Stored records
-=-=-

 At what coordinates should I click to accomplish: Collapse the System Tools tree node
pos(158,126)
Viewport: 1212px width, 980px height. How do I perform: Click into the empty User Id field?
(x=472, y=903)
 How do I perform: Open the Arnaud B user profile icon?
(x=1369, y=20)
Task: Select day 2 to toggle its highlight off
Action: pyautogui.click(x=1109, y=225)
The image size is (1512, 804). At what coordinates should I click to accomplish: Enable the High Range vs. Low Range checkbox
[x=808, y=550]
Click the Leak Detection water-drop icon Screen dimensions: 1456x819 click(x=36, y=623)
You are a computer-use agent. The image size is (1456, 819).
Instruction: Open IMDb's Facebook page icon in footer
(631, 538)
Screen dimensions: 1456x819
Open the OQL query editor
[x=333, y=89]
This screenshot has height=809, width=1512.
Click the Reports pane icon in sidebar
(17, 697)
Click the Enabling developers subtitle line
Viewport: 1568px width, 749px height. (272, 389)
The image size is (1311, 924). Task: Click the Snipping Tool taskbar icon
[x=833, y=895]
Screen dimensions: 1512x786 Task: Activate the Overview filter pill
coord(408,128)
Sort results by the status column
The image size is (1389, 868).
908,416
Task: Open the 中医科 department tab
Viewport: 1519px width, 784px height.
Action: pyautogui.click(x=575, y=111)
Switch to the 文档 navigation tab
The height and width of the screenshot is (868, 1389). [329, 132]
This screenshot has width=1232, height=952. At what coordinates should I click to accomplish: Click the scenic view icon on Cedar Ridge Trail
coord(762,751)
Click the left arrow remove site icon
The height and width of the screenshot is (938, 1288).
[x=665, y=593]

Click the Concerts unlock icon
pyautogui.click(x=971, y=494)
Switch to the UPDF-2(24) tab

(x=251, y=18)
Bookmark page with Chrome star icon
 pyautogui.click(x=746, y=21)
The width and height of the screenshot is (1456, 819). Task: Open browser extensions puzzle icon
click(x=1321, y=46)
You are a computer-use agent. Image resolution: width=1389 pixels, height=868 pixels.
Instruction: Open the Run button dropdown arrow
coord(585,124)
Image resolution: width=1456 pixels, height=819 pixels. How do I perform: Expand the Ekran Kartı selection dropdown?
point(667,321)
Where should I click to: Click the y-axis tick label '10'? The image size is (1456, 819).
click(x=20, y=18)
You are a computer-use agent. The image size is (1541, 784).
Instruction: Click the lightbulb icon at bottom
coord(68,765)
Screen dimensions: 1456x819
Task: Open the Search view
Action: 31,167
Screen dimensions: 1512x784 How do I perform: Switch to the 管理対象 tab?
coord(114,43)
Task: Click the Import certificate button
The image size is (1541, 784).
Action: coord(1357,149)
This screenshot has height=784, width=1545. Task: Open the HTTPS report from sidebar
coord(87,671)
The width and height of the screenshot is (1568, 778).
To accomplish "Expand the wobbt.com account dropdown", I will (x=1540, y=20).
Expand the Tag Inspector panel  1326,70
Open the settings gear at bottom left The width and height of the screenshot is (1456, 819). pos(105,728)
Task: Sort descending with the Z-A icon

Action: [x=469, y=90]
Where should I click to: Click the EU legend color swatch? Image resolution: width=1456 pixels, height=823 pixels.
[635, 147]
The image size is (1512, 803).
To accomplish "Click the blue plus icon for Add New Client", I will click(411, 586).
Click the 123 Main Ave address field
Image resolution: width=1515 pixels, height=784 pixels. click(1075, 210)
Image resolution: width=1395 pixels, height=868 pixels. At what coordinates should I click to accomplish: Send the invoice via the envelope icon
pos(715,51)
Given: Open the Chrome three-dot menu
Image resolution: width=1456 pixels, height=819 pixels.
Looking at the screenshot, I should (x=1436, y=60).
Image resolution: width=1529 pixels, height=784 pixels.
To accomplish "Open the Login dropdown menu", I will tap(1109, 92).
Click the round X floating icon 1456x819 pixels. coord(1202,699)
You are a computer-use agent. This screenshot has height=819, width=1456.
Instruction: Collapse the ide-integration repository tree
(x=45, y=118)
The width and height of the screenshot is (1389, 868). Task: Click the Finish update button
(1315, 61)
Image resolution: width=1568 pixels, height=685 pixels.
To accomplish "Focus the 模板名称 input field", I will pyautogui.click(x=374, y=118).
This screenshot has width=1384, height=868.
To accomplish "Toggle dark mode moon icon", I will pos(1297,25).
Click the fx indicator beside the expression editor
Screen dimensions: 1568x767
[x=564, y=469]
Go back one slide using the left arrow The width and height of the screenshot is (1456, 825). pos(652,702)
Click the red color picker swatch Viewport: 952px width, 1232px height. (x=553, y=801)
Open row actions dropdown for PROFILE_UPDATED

-=-=-

Would you output all the records above exactly as written?

**EXERCISE RESULT**
 At what coordinates should I click to accomplish: Collapse the System Tools tree node
pos(158,126)
Viewport: 1212px width, 980px height. How do I perform: Click into the empty User Id field?
(x=472, y=903)
 How do I perform: Open the Arnaud B user profile icon?
(x=1369, y=20)
Task: Select day 2 to toggle its highlight off
Action: pyautogui.click(x=1109, y=225)
The image size is (1512, 804). At what coordinates should I click to accomplish: Enable the High Range vs. Low Range checkbox
[x=808, y=550]
Click the Leak Detection water-drop icon Screen dimensions: 1456x819 click(x=36, y=623)
You are a computer-use agent. The image size is (1456, 819).
Instruction: Open IMDb's Facebook page icon in footer
(631, 538)
Screen dimensions: 1456x819
Open the OQL query editor
[x=333, y=89]
This screenshot has height=809, width=1512.
Click the Reports pane icon in sidebar
(17, 697)
Click the Enabling developers subtitle line
Viewport: 1568px width, 749px height. (272, 389)
The image size is (1311, 924). Task: Click the Snipping Tool taskbar icon
[x=833, y=895]
Screen dimensions: 1512x786 Task: Activate the Overview filter pill
coord(408,128)
Sort results by the status column
The image size is (1389, 868).
908,416
Task: Open the 中医科 department tab
Viewport: 1519px width, 784px height.
Action: pyautogui.click(x=575, y=111)
Switch to the 文档 navigation tab
The height and width of the screenshot is (868, 1389). [329, 132]
This screenshot has width=1232, height=952. At what coordinates should I click to accomplish: Click the scenic view icon on Cedar Ridge Trail
coord(762,751)
Click the left arrow remove site icon
The height and width of the screenshot is (938, 1288).
[x=665, y=593]

Click the Concerts unlock icon
pyautogui.click(x=971, y=494)
Switch to the UPDF-2(24) tab

(x=251, y=18)
Bookmark page with Chrome star icon
 pyautogui.click(x=746, y=21)
The width and height of the screenshot is (1456, 819). Task: Open browser extensions puzzle icon
click(x=1321, y=46)
You are a computer-use agent. Image resolution: width=1389 pixels, height=868 pixels.
Instruction: Open the Run button dropdown arrow
coord(585,124)
Image resolution: width=1456 pixels, height=819 pixels. How do I perform: Expand the Ekran Kartı selection dropdown?
point(667,321)
Where should I click to: Click the y-axis tick label '10'? The image size is (1456, 819).
click(x=20, y=18)
You are a computer-use agent. The image size is (1541, 784).
Instruction: Click the lightbulb icon at bottom
coord(68,765)
Screen dimensions: 1456x819
Task: Open the Search view
Action: 31,167
Screen dimensions: 1512x784 How do I perform: Switch to the 管理対象 tab?
coord(114,43)
Task: Click the Import certificate button
The image size is (1541, 784).
Action: coord(1357,149)
This screenshot has height=784, width=1545. Task: Open the HTTPS report from sidebar
coord(87,671)
The width and height of the screenshot is (1568, 778).
To accomplish "Expand the wobbt.com account dropdown", I will (x=1540, y=20).
Expand the Tag Inspector panel  1326,70
Open the settings gear at bottom left The width and height of the screenshot is (1456, 819). pos(105,728)
Task: Sort descending with the Z-A icon

Action: [x=469, y=90]
Where should I click to: Click the EU legend color swatch? Image resolution: width=1456 pixels, height=823 pixels.
[635, 147]
The image size is (1512, 803).
To accomplish "Click the blue plus icon for Add New Client", I will click(411, 586).
Click the 123 Main Ave address field
Image resolution: width=1515 pixels, height=784 pixels. click(1075, 210)
Image resolution: width=1395 pixels, height=868 pixels. At what coordinates should I click to accomplish: Send the invoice via the envelope icon
pos(715,51)
Given: Open the Chrome three-dot menu
Image resolution: width=1456 pixels, height=819 pixels.
Looking at the screenshot, I should (x=1436, y=60).
Image resolution: width=1529 pixels, height=784 pixels.
To accomplish "Open the Login dropdown menu", I will tap(1109, 92).
Click the round X floating icon 1456x819 pixels. coord(1202,699)
You are a computer-use agent. This screenshot has height=819, width=1456.
Instruction: Collapse the ide-integration repository tree
(x=45, y=118)
The width and height of the screenshot is (1389, 868). Task: Click the Finish update button
(1315, 61)
Image resolution: width=1568 pixels, height=685 pixels.
To accomplish "Focus the 模板名称 input field", I will pyautogui.click(x=374, y=118).
This screenshot has width=1384, height=868.
To accomplish "Toggle dark mode moon icon", I will pos(1297,25).
Click the fx indicator beside the expression editor
Screen dimensions: 1568x767
[x=564, y=469]
Go back one slide using the left arrow The width and height of the screenshot is (1456, 825). pos(652,702)
Click the red color picker swatch Viewport: 952px width, 1232px height. (x=553, y=801)
Open row actions dropdown for PROFILE_UPDATED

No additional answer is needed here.